Over the course of his career, Riggins has worked with standout names like Paul McCartney and Norah Jones. And recently, he’s put eclectic out projects with Common and Madlib. For Common, Riggins has produced many records over the years, including his most recent, 2020’s A Beautiful Revolution (Pt. 1). The album incorporates the rapper’s signature poetics and words of wisdom laid of Riggins’ signature smoothed bop sounds. His beds of music are like calmly spoken phrases interspersed with the occasional exclamation point.

“To tell you the truth,” Riggins says, “I don’t even think of the sounds. I just create. I think I’m just a reflection of what I listen to and what inspires me. All of the records I grew up listening to for inspiration come out when I’m creating. It’s about finding my own voice. What you’re hearing is me on my quest for that voice and trying to evolve to create something new and fresh.”

With Madlib, the two musicians have created their own umbrella moniker, the Jahari Massamba Unit, and this year the duo released its latest conceptual LP, Pardon My French. The two met in 2004 through famed beat-maker and producer, J Dilla. The way Riggins and Madlib work is almost always remotely. Riggins will send his producer counterpart, say, thirteen-to-fourteen drum options and Madlib will send back files with instrumentation, melodies and other sonic goodies. The beauty is in the surprise, in venturing to and through the unknown with another creative soul to find out only what you two together will.

“We don’t even talk about what we create,” Riggins says. “It’s like there are no rules. It’s just free and I think that inspires me and I think it’s the way music should be created.”

That such a fruitful partnership was born out of an introduction from J Dilla will come as no surprise to fans of the legendary producer, known for his work with groups like A Tribe Called Quest, The Pharcyde and De La Soul, among many others. Riggins and Dilla were friends for years before Dilla passed away suddenly in 2006. Dilla was a mentor, someone who pushed Riggins to always be better, often by dropping crates of records off at his house to sort through and sample.

“Generosity goes a long way,” Riggins says. “Also he just set the bar so high. That is a blessing. We know how hard we need to work to get even a fraction close to that.”
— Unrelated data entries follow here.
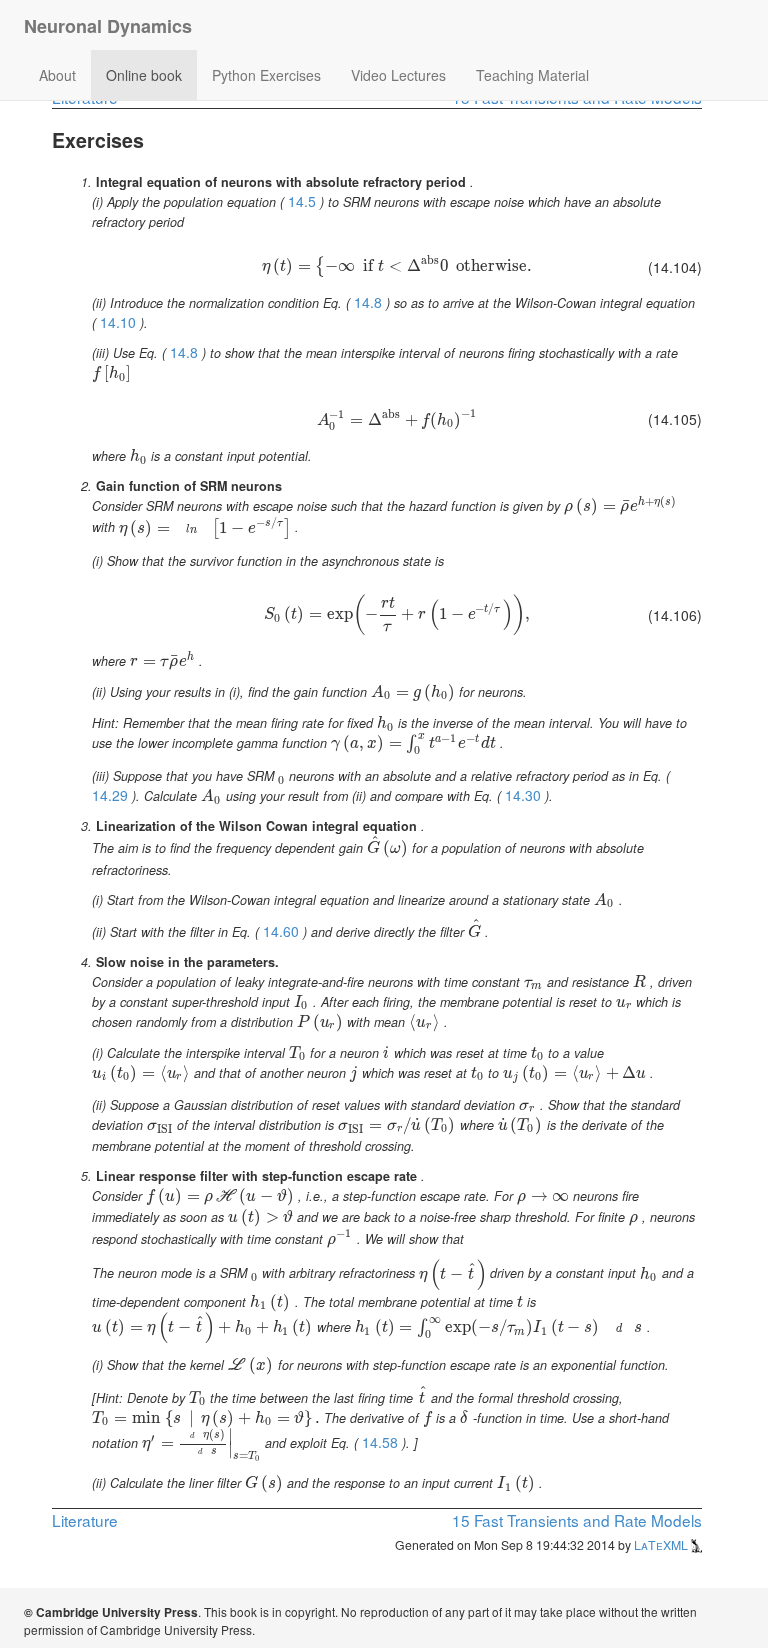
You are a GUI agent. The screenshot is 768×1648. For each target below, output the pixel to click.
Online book (144, 75)
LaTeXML (662, 1544)
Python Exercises (266, 75)
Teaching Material (532, 75)
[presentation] (397, 265)
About (57, 75)
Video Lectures (398, 75)
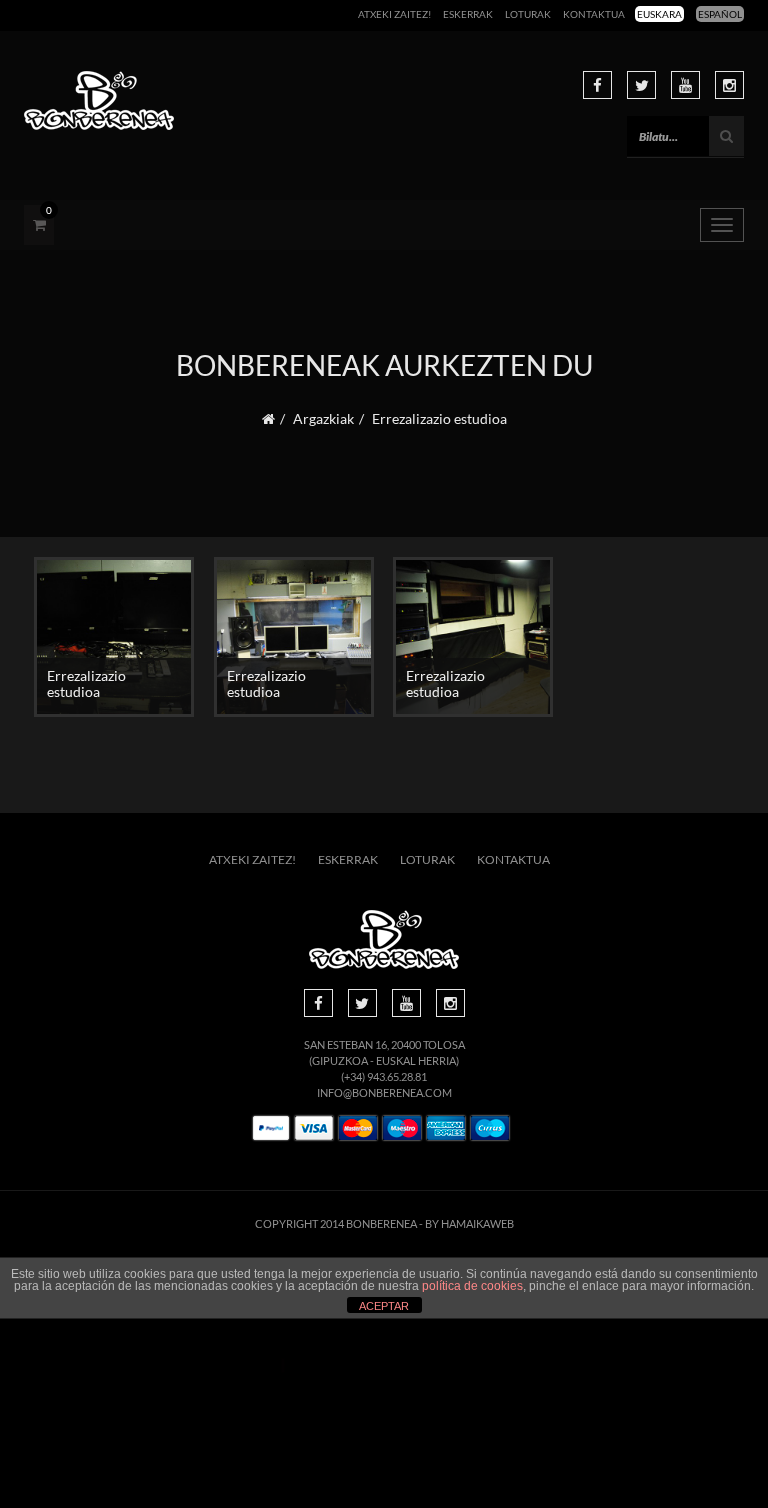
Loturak (528, 14)
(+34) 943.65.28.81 (384, 1076)
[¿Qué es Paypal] (271, 1128)
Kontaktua (594, 14)
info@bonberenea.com (384, 1092)
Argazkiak (323, 418)
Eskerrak (468, 14)
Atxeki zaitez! (394, 14)
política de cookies (472, 1286)
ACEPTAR (384, 1306)
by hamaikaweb (469, 1223)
Today, as Riggins continues to work, he says he takes things day-by-day. With 2020 coming to a close, 2021 will offer new opportunities but they will likely be borne from perspiration as much as anything else. Riggins says he will have a new project to announce soon full of big-name features but, until then, he will continue to plug away the way he’s done for decades ever since he first laid eyes on a drum kit, listening to his heart and following his instincts.

“I love that there’s a freedom in music that I don’t feel anywhere else,” Riggins says. “Music is an outlet for me, therapy. It’s medicinal. For a lot of people who listen to music we make, it’s healing. So many beautiful things come from melody and harmony and rhythm.”